» **TASK ITEM**:
Write each entry again exactly as shown, but without the images it holds.

» **PROVIDED RECORDS**:

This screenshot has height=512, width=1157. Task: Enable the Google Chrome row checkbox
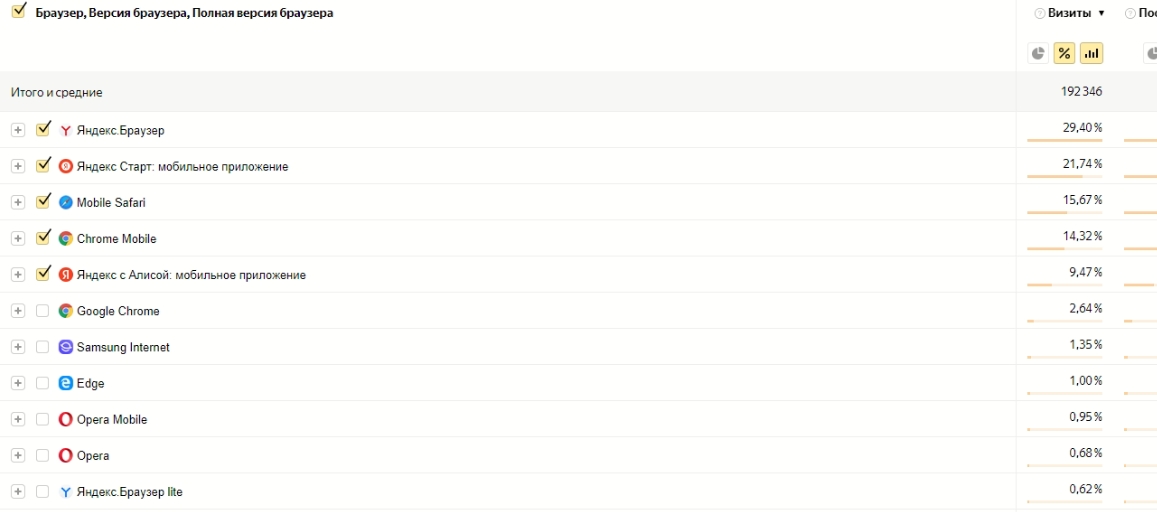[x=43, y=311]
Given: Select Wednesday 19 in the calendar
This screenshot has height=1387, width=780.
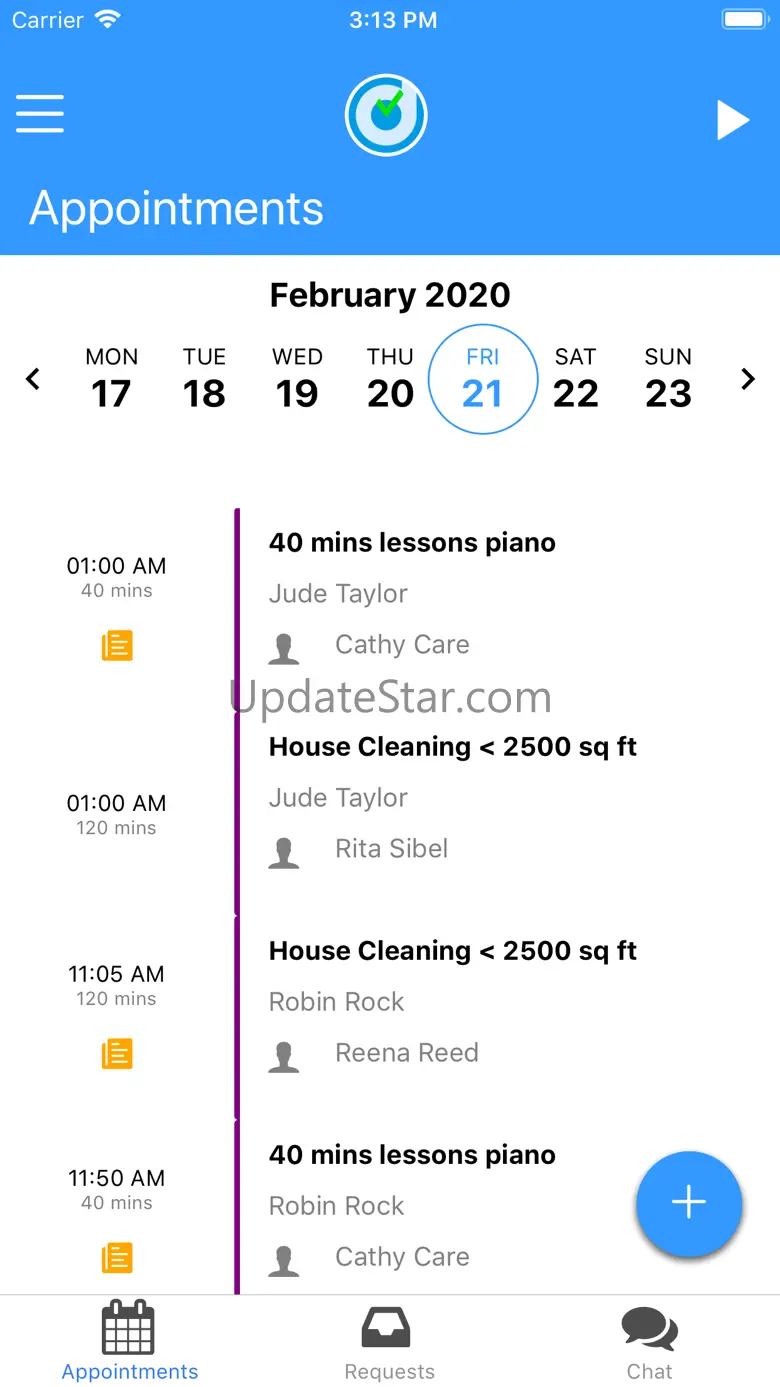Looking at the screenshot, I should pyautogui.click(x=297, y=379).
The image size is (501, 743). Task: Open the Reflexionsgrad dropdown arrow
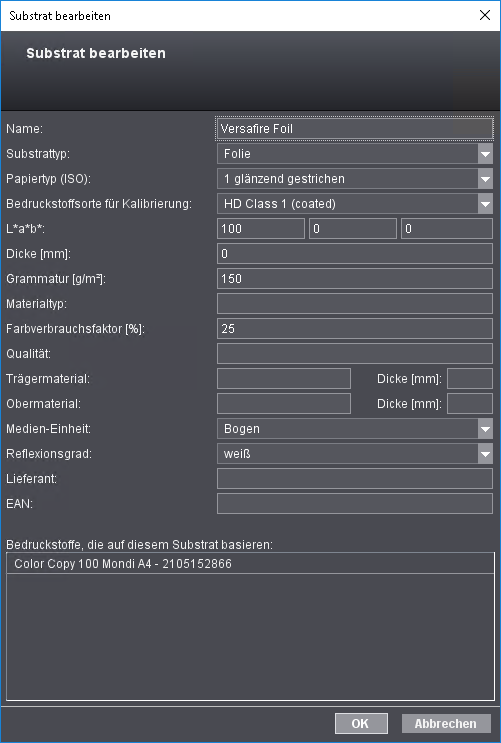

» **SOLVED PROBLEM**:
This screenshot has height=512, width=1157. Task: Enable the Google Chrome row checkbox
[x=43, y=311]
Given: Select Wednesday 19 in the calendar
This screenshot has height=1387, width=780.
Looking at the screenshot, I should pyautogui.click(x=297, y=379).
The image size is (501, 743). Task: Open the Reflexionsgrad dropdown arrow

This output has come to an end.